No que respeita à BD houve mudanças sensíveis. Se foi boa a
intenção de juntar zona de autógrafos, auditórios e stands de vendas de livros,
na prática não resultou.
Nos auditórios, devido ao ruído ambiente, era extremamente
difícil, se não impossível, ouvir as conversas – algumas delas bem
interessantes. Por este motivo ou por outras razões, a verdade é que este ano a
maioria dos painéis tiveram pouca assistência., ao contrário de 2014 em que
muitas dezenas ou algumas centenas estiveram presentes nos painéis de BD no bem
mais apropriado e confortável Auditório B.
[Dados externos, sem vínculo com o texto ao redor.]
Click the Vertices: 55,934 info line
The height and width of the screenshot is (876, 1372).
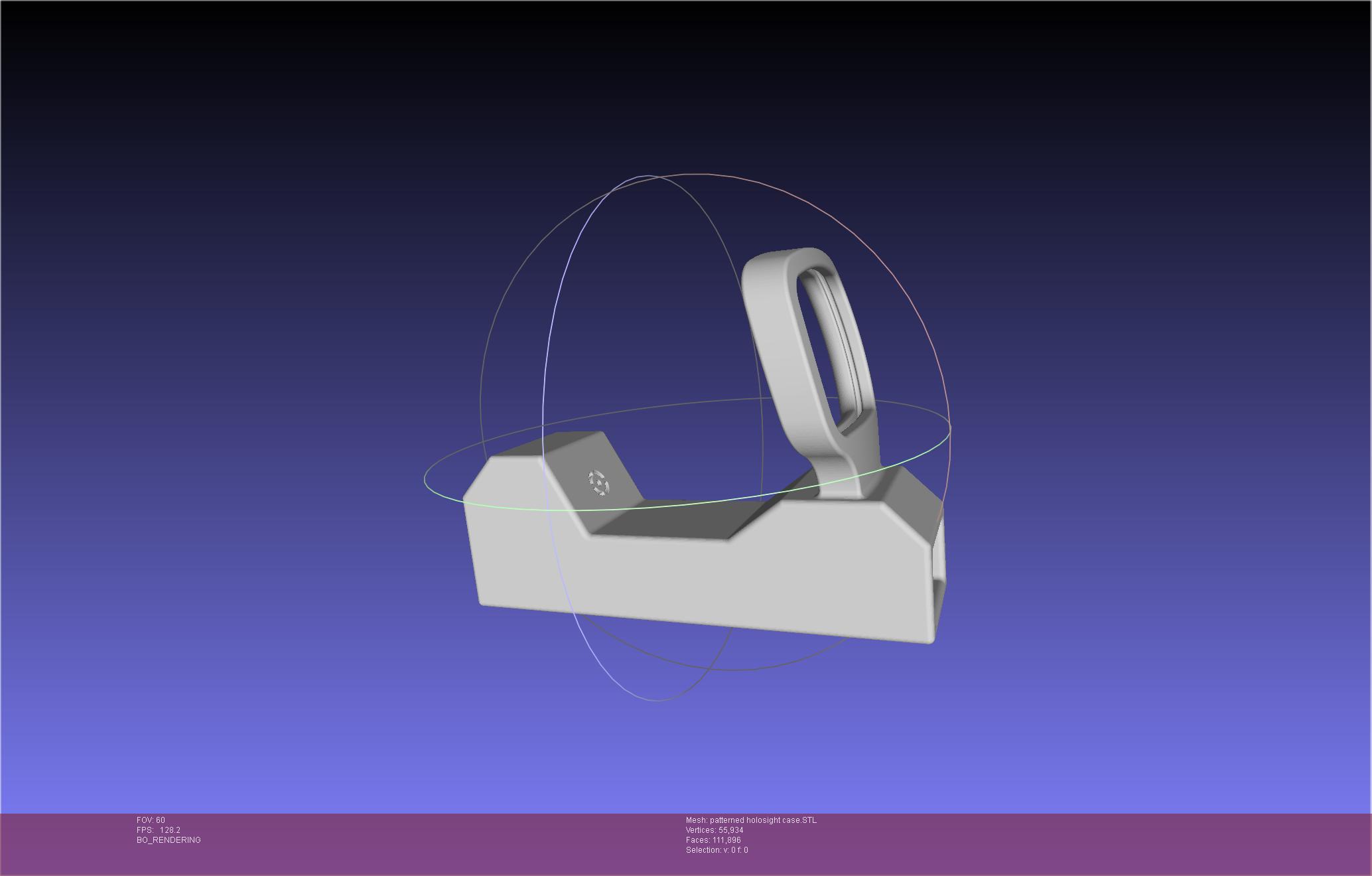[x=715, y=830]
Também as filas para as sessões de autógrafos não atingiram
a dimensão das de 2014. Para isto poderá ter contribuído o facto de esta zona
estar ‘escondida’ num canto, ter havido uma divulgação menos eficaz da sua
realização e de o folheto destinado ao efeito ser ridiculamente ilegível – para
quem não soubesse antecipadamente do que se tratava, o anúncio de uma sessão de
autógrafos com “Ruban & Diaz & Brian & Risso & Peter” (sic) diz
muito pouco…
Um sistema de som eficaz onde sejam anunciados painéis,
sessões de autógrafos, exibição de filmes, etc., deve ser uma das melhorias
para 2016.
Em termos de vendas, se a maior parte dos livreiros com quem
falei estavam satisfeitos, as previsões - inflacionadas pelos bons resultados
do ano anterior… - de uma forma geral não foram atingidas, podendo para isso, a
par da má localização dos stands de BD, ter também contribuído a maior oferta
global registada este ano. E se todos – praticamente? – pensam voltar, ficou
evidente que o público da Comic Con é, por exemplo, claramente diferente do do
AmadoraBD, por isso super-heróis e manga vendem melhor que romance gráfico, obras
nacionais ou séries europeias, podendo fazer alguma diferença a presença de
autores – desde que devidamente anunciada. E, evidentemente, jogos e merchandising
vendem mais do que livros… Cada um terá de fazer as suas contas e ajustar a sua
oferta à especificidade do evento, sendo patente que alguns não se identificam
claramente com o público.
Muito positiva, em meu entender, foi a edição de alguns
títulos especialmente para a Comic Con. Batman Noir, de Brian Azarello e Eduardo
Risso, da Levoir – com os exemplares disponíveis esgotados ao início da tarde
de sábado! – é o exemplo mais relevante mas há que referir igualmente Wolverine: Logan, de Vaughan e Risso,
Southern Bastards #1 (ambos da G.
Floy Studio), Psicopatos 2 (Arcádia), de Miguel
Montenegro, e Free Lance, de Diogo Carvalho.
Quanto ao Artists’ Alley, teve este ano mais autores
presentes e esteve melhor situado, embora boa parte dos seus integrantes tenham
manifestado a vontade de estarem mais próximos da zona dos expositores.
Em resumo, se foi revelada aprendizagem da primeira para a segunda
edição, a dimensão atingida e o crescimento registado implica uma maior
profissionalização do evento, quer na sua componente organizativa, quer do
pessoal no terreno durante os três dias, onde apesar da boa vontade se registou
muito desconhecimento., para que ‘o maior evento de cultura pop português’
possa ser, plenamente e em todas as suas dimensões, a grande festa que
organização, expositores e visitantes desejam e que em muitos aspectos já é.